SwissRe's 3(g) statement states that "[b]oth daily responsibility distribution and the savings to the company based on the salary differential influenced Ms. Lioi's choice regarding which position should be eliminated." This statement was based on Lioi's deposition testimony that, after she became Vice-President of Office Services, she reviewed


the entire staffing of the department, what services we provided, [and] how we provided them.... As part of that, there were two positions which I identified as what I felt were excess positions, or positions that I could not defend when I had to defend my budget. One of those positions was office services manager.


Thus, as the 3(g) statement indicates, the elimination of DiCola's position was unrelated to his performance. Indeed, Lioi testified in her deposition that she did not compare the relative merits of Hamcke's and DiCola's job performances. Rather, she stated that, after the diminution of the Manager's responsibilities, the Supervisor of Office Services "was the position that would be correct for this area."


DiCola remained on SwissRe's payroll until May 13, 1988. He received both salary and benefits but was required to perform no services. In addition to a severance package, SwissRe offered to provide assistance with resume and cover letter preparation, as well as office space, telephone service, and secretarial assistance. Although SwissRe attempted to relocate DiCola internally, he was not qualified for any available position. SwissRe was able to relocate another employee whose position was eliminated from the Corporate Services Department and who was twelve years older than DiCola.


Finally, SwissRe's 3(g) statement provided that "[a]t no time during [DiCola's] employment with SwissRe ... was [DiCola] subjected to age-based remarks, comments, or slurs. [DiCola's] age was never discussed in any way that could be considered negative.... Nor is there any evidence ... that management kept Hamcke and not [DiCola] because Hamcke was younger."

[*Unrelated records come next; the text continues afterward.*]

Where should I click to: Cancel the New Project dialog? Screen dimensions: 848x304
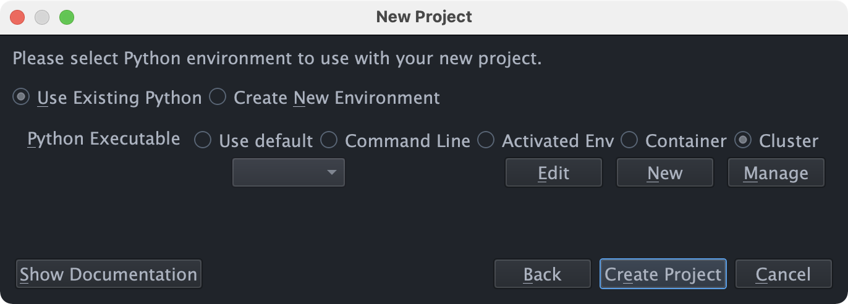[x=782, y=274]
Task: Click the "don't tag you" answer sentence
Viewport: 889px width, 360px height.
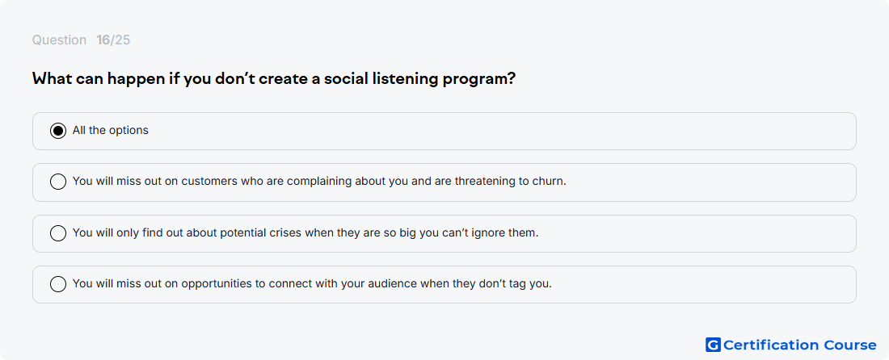Action: (312, 283)
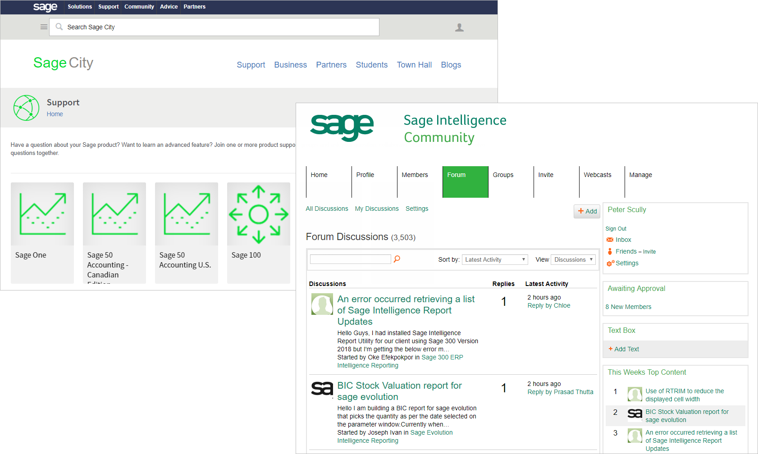Open the Community top menu item
This screenshot has height=454, width=758.
139,7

DiCola filed a charge of discrimination with the Equal Employment Opportunity Commission ("EEOC") on August 22, 1988. No action was taken by the EEOC, and DiCola commenced this action on May 11, 1990. SwissRe thereafter moved for summary judgment. Magistrate Judge Buchwald granted the motion, stating, "after full discovery, [DiCola] has pointed to no evidence upon which an inference of discrimination or pretext could be based."

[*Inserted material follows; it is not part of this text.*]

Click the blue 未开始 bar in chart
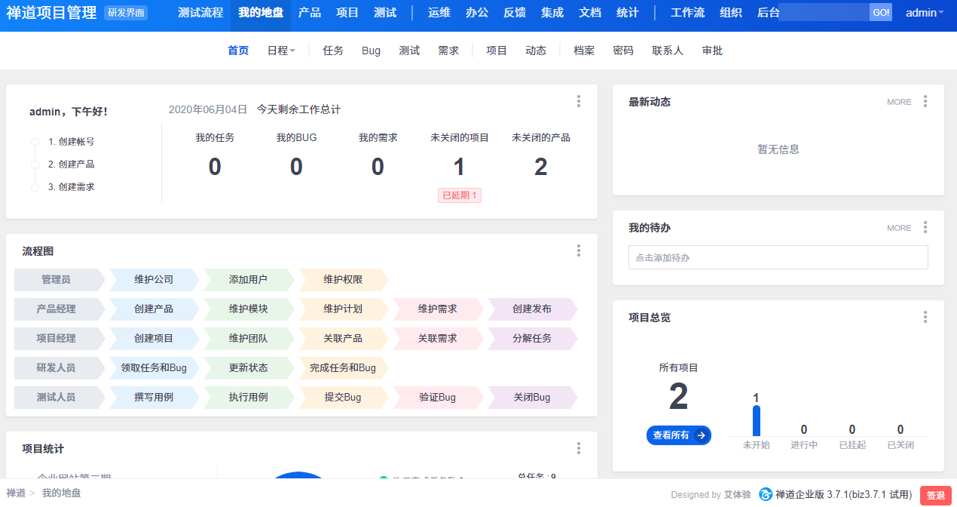The image size is (957, 507). tap(756, 420)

The legal principles governing this matter are well established. In our de novo review of a grant of summary judgment, we must view the evidence in the light most favorable to the non-moving party. See Maresco, 964 F.2d at 109-10. We affirm if there is no genuine issue of material fact and the moving party is entitled to judgment as a matter of law. Fed.R.Civ.P. 56(c); see Celotex Corp. v. Catrett, 477 U.S. 317, 322-23, 106 S.Ct. 2548, 2552, 91 L.Ed.2d 265 (1986). Because the non-moving party in the instant case bears the burden of proof at trial, SwissRe may satisfy its Rule 56 burden by showing "that there is an absence of evidence to support [an essential element of] the [non-moving] party's case." Celotex, 477 U.S. at 325, 106 S.Ct. at 2554.


The ADEA protects individuals between the ages of forty and seventy and provides that it is unlawful to discharge an employee because of that individual's age. See 29 U.S.C. §§ 623, 631(a). However, it is not unlawful to discharge an employee "where the differentiation is based on reasonable factors other than age." Id.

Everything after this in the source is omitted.